What you are asked to do: Reproduce the rows below verbatim, from the line that contains "coordinates (1433, 779)." through the line that contains "coordinates (1414, 112).", with both of those lines included.

Entries provided:
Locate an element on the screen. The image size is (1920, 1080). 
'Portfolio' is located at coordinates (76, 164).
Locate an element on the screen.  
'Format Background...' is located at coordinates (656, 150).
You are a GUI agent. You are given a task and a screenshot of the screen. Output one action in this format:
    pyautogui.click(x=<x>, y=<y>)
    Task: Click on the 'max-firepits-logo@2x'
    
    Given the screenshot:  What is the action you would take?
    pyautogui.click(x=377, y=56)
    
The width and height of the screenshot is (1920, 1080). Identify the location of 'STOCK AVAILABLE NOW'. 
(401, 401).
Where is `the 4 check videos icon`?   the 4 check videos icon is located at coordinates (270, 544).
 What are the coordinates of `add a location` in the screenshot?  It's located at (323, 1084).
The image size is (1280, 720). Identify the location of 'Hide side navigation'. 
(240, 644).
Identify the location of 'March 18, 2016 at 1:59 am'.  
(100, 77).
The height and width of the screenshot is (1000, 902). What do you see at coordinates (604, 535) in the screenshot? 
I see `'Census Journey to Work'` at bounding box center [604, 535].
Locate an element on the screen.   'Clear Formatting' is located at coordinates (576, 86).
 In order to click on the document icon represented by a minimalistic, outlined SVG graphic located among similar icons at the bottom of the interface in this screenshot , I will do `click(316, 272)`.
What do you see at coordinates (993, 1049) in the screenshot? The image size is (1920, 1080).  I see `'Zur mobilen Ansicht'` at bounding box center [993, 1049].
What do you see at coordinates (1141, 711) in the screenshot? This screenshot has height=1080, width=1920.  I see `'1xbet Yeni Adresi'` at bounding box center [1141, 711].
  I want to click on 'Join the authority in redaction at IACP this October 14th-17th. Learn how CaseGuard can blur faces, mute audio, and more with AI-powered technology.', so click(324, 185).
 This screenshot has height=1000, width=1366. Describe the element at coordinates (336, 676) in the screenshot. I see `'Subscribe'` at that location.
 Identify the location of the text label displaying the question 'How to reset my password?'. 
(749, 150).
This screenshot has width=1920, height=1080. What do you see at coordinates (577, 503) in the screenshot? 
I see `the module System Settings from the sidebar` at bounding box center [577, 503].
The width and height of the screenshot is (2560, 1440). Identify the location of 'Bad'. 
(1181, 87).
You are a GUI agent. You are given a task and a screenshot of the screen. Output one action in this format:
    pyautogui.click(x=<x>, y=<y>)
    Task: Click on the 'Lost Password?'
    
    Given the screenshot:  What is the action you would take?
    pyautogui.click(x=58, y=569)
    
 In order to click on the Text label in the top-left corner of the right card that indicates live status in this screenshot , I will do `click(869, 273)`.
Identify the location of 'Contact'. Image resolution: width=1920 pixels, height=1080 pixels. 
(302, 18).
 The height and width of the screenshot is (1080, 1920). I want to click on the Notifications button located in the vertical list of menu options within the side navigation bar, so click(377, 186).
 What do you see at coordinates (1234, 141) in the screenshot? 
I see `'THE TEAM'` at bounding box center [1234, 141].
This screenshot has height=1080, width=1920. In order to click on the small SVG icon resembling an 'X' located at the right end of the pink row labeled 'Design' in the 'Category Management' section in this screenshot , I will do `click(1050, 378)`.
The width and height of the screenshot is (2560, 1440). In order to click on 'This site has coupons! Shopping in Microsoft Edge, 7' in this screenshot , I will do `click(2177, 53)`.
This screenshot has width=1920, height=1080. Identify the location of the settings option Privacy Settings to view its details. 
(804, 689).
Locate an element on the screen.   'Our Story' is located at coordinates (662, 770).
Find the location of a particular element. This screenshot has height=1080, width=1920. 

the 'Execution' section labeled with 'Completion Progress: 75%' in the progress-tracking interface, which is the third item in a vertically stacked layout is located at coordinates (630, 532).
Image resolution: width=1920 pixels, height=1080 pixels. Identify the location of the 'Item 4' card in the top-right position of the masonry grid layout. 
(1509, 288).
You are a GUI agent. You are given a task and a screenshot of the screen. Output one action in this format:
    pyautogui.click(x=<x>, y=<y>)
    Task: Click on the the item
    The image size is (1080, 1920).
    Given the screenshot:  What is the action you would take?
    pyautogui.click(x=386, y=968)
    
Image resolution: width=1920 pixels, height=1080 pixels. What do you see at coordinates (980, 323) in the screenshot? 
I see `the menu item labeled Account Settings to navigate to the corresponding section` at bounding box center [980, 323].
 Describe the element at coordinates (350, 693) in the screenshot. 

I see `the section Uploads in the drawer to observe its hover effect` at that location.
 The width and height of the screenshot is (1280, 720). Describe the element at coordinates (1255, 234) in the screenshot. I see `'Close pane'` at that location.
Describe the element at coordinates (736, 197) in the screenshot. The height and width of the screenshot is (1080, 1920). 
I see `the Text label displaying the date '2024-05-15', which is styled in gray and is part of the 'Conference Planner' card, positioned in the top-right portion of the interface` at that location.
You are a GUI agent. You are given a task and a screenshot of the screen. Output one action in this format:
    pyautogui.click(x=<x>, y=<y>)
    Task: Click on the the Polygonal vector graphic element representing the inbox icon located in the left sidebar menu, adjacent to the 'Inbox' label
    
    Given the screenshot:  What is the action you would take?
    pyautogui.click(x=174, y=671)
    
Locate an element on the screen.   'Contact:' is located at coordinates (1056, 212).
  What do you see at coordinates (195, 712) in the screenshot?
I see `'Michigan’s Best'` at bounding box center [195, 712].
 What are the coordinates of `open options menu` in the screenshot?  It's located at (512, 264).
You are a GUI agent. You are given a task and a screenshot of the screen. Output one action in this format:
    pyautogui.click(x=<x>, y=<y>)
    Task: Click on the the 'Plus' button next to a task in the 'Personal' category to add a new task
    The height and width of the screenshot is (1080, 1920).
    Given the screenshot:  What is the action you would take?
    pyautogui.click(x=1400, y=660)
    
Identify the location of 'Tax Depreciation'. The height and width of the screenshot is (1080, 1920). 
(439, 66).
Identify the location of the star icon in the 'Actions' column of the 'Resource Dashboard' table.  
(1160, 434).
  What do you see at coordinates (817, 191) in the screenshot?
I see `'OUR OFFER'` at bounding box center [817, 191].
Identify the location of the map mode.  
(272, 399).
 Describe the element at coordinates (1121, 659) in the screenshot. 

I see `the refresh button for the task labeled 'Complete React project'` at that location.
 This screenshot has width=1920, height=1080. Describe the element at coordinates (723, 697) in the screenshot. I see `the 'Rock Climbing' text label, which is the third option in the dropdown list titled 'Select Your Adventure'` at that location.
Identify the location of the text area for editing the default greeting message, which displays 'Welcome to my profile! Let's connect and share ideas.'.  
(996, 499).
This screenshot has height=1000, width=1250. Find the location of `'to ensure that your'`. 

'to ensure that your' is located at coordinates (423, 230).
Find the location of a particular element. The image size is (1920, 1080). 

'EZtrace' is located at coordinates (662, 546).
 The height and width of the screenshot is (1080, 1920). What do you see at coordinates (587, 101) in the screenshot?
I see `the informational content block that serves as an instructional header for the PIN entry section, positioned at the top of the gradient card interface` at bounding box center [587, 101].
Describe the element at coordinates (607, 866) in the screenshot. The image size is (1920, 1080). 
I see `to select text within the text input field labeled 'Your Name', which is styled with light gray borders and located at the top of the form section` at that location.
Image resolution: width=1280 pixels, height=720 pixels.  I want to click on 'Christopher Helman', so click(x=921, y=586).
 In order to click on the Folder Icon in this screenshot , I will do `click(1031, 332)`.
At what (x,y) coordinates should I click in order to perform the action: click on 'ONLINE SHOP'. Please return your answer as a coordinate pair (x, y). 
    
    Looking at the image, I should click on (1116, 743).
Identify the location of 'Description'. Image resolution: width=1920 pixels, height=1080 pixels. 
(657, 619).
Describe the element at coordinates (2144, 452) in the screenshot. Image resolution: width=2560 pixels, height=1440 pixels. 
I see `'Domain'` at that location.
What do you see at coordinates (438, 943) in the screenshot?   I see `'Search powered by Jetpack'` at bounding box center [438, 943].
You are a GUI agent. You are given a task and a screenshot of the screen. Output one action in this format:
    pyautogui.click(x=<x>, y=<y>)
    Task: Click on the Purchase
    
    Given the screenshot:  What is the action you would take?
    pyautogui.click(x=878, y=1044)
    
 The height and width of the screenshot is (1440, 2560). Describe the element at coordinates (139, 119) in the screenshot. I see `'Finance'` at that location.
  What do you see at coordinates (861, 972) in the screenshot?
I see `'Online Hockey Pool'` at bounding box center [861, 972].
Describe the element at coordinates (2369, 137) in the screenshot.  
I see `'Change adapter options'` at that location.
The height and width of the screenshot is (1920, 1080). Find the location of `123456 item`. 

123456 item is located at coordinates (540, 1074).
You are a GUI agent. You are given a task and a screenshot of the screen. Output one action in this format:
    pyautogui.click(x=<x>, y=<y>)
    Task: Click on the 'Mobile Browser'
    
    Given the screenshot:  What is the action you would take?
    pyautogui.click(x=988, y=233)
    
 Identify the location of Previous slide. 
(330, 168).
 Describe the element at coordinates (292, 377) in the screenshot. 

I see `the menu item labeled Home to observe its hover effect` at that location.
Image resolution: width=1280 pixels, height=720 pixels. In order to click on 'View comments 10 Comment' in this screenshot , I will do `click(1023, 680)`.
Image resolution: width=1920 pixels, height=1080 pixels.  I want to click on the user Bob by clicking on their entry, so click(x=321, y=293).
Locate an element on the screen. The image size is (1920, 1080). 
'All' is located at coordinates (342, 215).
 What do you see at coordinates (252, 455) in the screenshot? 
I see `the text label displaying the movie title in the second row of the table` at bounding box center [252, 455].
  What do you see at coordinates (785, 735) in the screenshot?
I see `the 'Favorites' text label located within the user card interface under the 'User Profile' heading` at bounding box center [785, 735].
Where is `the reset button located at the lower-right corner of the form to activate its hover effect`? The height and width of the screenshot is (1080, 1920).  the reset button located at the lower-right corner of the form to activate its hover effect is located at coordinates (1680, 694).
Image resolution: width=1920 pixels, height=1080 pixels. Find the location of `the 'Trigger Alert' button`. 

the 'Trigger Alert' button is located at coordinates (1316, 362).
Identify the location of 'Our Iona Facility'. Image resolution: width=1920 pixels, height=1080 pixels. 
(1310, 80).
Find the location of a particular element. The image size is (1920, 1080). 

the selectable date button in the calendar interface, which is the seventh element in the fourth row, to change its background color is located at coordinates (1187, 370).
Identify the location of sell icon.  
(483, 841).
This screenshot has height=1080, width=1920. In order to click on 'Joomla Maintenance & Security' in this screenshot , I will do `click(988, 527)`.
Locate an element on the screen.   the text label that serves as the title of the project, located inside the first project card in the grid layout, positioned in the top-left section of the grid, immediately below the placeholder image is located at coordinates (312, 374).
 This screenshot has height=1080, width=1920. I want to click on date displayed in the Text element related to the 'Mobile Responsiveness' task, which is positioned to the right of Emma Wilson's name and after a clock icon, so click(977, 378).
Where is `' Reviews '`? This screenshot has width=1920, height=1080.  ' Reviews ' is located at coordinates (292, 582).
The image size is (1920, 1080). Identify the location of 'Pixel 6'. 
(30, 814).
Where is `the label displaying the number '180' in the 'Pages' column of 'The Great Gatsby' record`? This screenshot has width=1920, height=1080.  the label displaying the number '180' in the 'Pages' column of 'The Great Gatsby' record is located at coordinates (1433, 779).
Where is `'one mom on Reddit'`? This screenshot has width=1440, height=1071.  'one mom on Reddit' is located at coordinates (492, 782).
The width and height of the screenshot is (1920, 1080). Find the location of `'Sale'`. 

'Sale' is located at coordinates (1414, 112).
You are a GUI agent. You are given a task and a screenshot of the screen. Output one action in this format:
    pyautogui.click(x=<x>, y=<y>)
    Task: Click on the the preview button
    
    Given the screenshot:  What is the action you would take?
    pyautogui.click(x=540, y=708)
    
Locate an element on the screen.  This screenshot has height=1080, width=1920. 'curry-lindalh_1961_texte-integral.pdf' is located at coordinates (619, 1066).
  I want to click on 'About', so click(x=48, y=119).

Full response:
Where is `the label displaying the number '180' in the 'Pages' column of 'The Great Gatsby' record`? This screenshot has width=1920, height=1080.  the label displaying the number '180' in the 'Pages' column of 'The Great Gatsby' record is located at coordinates (1433, 779).
Where is `'one mom on Reddit'`? This screenshot has width=1440, height=1071.  'one mom on Reddit' is located at coordinates (492, 782).
The width and height of the screenshot is (1920, 1080). Find the location of `'Sale'`. 

'Sale' is located at coordinates (1414, 112).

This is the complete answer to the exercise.